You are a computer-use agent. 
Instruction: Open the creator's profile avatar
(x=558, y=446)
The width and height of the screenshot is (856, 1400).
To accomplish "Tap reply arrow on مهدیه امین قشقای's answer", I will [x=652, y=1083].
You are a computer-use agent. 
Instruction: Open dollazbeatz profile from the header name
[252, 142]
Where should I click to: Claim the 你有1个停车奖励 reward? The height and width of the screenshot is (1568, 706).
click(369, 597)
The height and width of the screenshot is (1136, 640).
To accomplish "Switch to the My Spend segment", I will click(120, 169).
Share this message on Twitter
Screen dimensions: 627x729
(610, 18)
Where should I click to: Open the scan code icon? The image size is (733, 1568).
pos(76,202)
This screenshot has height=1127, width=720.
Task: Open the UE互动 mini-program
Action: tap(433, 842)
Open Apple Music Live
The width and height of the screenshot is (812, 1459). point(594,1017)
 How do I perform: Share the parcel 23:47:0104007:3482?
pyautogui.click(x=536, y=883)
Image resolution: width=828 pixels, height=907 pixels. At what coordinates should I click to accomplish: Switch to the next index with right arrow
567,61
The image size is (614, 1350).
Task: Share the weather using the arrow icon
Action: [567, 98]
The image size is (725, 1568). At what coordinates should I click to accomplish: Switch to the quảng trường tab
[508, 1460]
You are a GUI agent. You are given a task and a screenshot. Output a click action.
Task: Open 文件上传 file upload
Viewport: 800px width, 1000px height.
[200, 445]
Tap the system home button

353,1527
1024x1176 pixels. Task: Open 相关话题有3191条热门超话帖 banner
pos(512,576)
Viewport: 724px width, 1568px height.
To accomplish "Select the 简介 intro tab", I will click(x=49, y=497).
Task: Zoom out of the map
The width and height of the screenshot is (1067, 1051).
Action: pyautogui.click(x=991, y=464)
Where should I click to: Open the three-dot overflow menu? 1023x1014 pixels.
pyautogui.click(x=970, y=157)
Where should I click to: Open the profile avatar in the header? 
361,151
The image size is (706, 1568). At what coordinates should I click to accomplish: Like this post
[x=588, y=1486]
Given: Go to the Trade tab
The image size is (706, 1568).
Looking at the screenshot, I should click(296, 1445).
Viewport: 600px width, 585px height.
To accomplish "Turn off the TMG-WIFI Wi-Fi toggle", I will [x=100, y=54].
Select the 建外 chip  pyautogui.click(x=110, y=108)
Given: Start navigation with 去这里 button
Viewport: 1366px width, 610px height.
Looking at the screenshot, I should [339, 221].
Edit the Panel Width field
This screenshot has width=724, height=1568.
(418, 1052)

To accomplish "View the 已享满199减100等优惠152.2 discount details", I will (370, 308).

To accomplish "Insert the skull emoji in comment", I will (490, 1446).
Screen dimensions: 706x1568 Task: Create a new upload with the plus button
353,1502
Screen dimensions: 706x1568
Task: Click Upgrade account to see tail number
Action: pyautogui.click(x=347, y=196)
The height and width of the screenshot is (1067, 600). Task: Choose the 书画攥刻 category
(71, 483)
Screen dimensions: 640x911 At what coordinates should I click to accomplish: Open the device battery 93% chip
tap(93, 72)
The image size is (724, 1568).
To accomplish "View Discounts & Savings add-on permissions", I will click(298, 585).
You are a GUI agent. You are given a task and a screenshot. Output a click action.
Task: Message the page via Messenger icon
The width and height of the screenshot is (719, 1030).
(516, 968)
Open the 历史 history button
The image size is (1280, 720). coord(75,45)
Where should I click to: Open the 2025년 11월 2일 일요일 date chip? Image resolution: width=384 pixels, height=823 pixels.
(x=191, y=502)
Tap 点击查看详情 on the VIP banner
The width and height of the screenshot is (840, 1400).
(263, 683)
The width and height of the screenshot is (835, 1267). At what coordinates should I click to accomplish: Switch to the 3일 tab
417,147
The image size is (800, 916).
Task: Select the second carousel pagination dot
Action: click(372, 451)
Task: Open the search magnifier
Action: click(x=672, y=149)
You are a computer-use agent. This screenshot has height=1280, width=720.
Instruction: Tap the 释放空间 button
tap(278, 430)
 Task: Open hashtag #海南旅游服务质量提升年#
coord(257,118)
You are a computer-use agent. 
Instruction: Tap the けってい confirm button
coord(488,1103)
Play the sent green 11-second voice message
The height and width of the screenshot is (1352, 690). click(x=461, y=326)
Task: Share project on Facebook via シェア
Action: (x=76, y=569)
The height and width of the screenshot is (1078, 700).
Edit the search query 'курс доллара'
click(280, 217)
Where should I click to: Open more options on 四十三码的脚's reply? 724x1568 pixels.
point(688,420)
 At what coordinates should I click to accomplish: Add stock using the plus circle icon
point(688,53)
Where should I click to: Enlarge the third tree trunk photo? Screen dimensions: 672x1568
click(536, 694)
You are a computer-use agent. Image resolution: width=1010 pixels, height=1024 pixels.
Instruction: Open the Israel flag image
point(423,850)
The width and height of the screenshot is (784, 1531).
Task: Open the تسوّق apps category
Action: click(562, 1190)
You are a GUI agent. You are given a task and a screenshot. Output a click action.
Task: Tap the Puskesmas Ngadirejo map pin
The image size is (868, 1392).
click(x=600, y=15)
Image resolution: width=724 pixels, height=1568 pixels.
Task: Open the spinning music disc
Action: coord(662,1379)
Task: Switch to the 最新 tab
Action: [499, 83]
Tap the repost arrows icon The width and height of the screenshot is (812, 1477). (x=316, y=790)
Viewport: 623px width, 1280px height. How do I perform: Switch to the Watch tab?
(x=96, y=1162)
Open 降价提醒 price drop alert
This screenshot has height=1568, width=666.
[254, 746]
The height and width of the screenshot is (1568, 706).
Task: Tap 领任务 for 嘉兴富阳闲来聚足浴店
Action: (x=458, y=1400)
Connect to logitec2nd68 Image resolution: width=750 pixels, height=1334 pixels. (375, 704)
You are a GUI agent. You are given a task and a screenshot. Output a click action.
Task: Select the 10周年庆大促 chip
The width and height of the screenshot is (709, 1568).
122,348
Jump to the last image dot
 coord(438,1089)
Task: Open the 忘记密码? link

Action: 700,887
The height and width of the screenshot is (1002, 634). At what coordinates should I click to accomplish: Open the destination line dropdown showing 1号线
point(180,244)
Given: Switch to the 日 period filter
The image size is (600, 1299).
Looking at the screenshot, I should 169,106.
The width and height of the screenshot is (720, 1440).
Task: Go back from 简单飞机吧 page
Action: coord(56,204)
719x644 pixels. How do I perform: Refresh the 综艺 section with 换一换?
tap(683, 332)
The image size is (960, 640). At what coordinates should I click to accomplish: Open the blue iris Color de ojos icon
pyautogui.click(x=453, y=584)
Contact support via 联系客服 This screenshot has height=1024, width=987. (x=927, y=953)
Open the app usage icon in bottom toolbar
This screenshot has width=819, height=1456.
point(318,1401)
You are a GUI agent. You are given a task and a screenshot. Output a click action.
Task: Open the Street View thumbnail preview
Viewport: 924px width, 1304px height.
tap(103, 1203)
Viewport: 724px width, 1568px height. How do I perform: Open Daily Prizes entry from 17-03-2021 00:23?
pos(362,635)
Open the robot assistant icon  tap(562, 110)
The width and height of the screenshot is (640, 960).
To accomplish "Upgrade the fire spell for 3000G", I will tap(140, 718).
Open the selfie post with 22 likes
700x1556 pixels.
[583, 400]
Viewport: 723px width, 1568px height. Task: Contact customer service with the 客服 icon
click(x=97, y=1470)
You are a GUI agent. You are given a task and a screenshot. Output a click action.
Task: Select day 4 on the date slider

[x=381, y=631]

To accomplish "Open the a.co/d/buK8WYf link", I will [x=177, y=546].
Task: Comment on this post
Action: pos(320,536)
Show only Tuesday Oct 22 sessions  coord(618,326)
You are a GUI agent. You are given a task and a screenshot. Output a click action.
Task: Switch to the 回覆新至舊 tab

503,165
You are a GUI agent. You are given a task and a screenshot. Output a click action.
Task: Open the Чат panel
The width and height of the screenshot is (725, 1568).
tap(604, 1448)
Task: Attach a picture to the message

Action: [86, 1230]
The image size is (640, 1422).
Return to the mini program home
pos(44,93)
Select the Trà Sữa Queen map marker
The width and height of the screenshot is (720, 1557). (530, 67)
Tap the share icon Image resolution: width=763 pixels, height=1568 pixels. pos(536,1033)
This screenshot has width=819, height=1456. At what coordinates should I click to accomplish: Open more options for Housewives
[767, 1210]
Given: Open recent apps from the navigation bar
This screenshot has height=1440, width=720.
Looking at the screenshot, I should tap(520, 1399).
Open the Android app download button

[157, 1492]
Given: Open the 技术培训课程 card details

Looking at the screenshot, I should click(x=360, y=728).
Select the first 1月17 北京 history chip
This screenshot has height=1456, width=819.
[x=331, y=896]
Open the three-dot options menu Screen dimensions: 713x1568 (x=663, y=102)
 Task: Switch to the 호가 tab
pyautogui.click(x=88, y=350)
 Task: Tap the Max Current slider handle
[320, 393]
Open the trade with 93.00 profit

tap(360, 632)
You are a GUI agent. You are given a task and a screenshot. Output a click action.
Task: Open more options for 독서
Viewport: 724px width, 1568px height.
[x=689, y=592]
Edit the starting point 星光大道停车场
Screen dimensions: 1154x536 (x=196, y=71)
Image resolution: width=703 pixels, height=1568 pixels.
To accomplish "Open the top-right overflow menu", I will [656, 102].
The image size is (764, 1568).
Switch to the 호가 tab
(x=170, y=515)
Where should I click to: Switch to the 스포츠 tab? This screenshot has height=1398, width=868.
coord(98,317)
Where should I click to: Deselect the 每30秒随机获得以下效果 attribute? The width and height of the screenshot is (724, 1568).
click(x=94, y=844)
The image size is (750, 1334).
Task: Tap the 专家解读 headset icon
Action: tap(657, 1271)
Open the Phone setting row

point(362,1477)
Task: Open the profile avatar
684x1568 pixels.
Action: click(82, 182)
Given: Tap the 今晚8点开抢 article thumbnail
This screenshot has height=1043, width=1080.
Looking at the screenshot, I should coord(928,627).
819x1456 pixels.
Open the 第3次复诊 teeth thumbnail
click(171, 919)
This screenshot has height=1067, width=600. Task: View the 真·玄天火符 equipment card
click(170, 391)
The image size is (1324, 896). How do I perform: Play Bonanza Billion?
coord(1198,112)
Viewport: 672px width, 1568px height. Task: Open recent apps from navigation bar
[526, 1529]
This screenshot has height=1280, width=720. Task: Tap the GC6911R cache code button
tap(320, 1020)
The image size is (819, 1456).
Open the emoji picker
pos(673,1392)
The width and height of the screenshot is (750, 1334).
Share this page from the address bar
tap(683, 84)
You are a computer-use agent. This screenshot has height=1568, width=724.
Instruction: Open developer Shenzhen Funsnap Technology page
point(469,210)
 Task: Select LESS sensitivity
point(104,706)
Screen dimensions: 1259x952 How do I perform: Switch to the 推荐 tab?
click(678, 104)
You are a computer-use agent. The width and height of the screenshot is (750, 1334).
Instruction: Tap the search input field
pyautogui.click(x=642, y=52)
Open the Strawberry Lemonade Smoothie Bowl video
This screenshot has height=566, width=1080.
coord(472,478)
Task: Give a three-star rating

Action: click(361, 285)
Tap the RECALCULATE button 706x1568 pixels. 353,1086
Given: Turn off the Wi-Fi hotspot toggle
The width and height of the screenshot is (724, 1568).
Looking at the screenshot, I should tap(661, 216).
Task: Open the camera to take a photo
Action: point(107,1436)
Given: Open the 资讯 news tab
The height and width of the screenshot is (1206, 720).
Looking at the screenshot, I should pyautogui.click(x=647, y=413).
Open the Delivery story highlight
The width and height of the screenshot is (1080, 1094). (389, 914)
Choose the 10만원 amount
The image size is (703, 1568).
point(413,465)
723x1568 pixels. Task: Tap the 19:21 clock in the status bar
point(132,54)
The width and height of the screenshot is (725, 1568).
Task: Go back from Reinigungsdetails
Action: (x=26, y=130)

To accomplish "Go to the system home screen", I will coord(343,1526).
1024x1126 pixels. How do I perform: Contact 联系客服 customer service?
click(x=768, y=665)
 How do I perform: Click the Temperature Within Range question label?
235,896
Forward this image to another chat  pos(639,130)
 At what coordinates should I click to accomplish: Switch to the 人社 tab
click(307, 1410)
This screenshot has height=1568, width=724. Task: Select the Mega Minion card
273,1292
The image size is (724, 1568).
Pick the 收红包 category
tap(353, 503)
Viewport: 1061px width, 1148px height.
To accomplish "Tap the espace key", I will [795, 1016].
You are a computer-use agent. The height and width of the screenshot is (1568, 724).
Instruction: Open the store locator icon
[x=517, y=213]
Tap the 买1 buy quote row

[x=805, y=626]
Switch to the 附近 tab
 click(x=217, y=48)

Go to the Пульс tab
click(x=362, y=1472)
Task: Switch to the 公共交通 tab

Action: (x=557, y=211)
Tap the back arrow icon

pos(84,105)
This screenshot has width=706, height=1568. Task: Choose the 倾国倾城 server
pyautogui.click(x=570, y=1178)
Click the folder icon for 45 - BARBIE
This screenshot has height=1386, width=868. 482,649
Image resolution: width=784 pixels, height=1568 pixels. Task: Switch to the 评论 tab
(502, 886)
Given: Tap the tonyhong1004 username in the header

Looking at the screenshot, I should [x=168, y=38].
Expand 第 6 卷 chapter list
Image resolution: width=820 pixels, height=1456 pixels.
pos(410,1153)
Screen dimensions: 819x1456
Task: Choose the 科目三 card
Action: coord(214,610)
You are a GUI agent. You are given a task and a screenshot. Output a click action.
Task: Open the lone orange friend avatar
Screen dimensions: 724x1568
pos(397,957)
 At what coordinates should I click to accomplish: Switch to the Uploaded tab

* * *

*Directions for this task*
Output the rows from the line containing "Forward this image" through the line containing "click(x=362, y=1472)", both included, without changing a character.

*Complete output*
Forward this image to another chat  pos(639,130)
 At what coordinates should I click to accomplish: Switch to the 人社 tab
click(307, 1410)
This screenshot has height=1568, width=724. Task: Select the Mega Minion card
273,1292
The image size is (724, 1568).
Pick the 收红包 category
tap(353, 503)
Viewport: 1061px width, 1148px height.
To accomplish "Tap the espace key", I will [795, 1016].
You are a computer-use agent. The height and width of the screenshot is (1568, 724).
Instruction: Open the store locator icon
[x=517, y=213]
Tap the 买1 buy quote row

[x=805, y=626]
Switch to the 附近 tab
 click(x=217, y=48)

Go to the Пульс tab
click(x=362, y=1472)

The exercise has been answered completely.